Without omitting anything, retype the data that follows.

---*---

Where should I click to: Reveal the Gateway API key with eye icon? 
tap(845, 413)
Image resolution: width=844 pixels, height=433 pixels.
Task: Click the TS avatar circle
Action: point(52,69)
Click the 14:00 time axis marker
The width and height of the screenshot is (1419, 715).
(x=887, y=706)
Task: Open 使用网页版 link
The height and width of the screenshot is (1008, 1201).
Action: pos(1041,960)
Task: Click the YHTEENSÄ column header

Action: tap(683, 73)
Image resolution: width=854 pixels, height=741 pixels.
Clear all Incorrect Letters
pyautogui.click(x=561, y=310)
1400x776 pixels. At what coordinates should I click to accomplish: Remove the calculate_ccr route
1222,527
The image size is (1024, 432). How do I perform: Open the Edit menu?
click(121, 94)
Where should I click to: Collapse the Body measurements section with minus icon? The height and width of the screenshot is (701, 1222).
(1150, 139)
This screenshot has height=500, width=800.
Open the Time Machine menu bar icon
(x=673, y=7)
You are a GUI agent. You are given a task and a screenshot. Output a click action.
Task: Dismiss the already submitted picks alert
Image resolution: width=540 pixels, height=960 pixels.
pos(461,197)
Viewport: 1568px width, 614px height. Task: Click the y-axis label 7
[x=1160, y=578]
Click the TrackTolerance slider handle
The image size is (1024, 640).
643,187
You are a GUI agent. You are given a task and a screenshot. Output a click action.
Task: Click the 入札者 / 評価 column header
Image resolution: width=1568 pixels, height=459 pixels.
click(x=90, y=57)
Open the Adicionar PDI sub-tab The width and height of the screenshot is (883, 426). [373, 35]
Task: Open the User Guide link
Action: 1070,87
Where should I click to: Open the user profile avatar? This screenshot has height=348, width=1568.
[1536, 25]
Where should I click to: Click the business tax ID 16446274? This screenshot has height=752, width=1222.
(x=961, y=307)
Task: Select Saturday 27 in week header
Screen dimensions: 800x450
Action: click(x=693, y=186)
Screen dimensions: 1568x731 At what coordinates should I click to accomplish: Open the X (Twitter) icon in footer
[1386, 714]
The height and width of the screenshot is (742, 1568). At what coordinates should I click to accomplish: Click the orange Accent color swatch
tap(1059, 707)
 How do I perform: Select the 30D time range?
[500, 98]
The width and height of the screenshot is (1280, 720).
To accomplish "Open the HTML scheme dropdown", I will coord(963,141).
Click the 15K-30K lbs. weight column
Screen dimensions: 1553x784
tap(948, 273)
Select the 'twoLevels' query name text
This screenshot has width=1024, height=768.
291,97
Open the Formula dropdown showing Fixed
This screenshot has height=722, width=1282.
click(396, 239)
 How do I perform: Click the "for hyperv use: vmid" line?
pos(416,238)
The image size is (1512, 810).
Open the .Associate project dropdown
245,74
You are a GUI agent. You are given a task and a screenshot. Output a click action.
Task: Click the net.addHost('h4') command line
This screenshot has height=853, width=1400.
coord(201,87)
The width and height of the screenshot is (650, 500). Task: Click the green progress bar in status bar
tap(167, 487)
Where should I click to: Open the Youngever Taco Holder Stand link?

---*---

◆ RESULT ◆
Where should I click to: Reveal the Gateway API key with eye icon? 
tap(845, 413)
Image resolution: width=844 pixels, height=433 pixels.
Task: Click the TS avatar circle
Action: point(52,69)
Click the 14:00 time axis marker
The width and height of the screenshot is (1419, 715).
(x=887, y=706)
Task: Open 使用网页版 link
The height and width of the screenshot is (1008, 1201).
Action: pos(1041,960)
Task: Click the YHTEENSÄ column header

Action: tap(683, 73)
Image resolution: width=854 pixels, height=741 pixels.
Clear all Incorrect Letters
pyautogui.click(x=561, y=310)
1400x776 pixels. At what coordinates should I click to accomplish: Remove the calculate_ccr route
1222,527
The image size is (1024, 432). How do I perform: Open the Edit menu?
click(121, 94)
Where should I click to: Collapse the Body measurements section with minus icon? The height and width of the screenshot is (701, 1222).
(1150, 139)
This screenshot has height=500, width=800.
Open the Time Machine menu bar icon
(x=673, y=7)
You are a GUI agent. You are given a task and a screenshot. Output a click action.
Task: Dismiss the already submitted picks alert
Image resolution: width=540 pixels, height=960 pixels.
pos(461,197)
Viewport: 1568px width, 614px height. Task: Click the y-axis label 7
[x=1160, y=578]
Click the TrackTolerance slider handle
The image size is (1024, 640).
643,187
You are a GUI agent. You are given a task and a screenshot. Output a click action.
Task: Click the 入札者 / 評価 column header
Image resolution: width=1568 pixels, height=459 pixels.
click(x=90, y=57)
Open the Adicionar PDI sub-tab The width and height of the screenshot is (883, 426). [373, 35]
Task: Open the User Guide link
Action: 1070,87
Where should I click to: Open the user profile avatar? This screenshot has height=348, width=1568.
[1536, 25]
Where should I click to: Click the business tax ID 16446274? This screenshot has height=752, width=1222.
(x=961, y=307)
Task: Select Saturday 27 in week header
Screen dimensions: 800x450
Action: click(x=693, y=186)
Screen dimensions: 1568x731 At what coordinates should I click to accomplish: Open the X (Twitter) icon in footer
[1386, 714]
The height and width of the screenshot is (742, 1568). At what coordinates should I click to accomplish: Click the orange Accent color swatch
tap(1059, 707)
 How do I perform: Select the 30D time range?
[500, 98]
The width and height of the screenshot is (1280, 720).
To accomplish "Open the HTML scheme dropdown", I will coord(963,141).
Click the 15K-30K lbs. weight column
Screen dimensions: 1553x784
tap(948, 273)
Select the 'twoLevels' query name text
This screenshot has width=1024, height=768.
291,97
Open the Formula dropdown showing Fixed
This screenshot has height=722, width=1282.
click(396, 239)
 How do I perform: Click the "for hyperv use: vmid" line?
pos(416,238)
The image size is (1512, 810).
Open the .Associate project dropdown
245,74
You are a GUI agent. You are given a task and a screenshot. Output a click action.
Task: Click the net.addHost('h4') command line
This screenshot has height=853, width=1400.
coord(201,87)
The width and height of the screenshot is (650, 500). Task: Click the green progress bar in status bar
tap(167, 487)
Where should I click to: Open the Youngever Taco Holder Stand link?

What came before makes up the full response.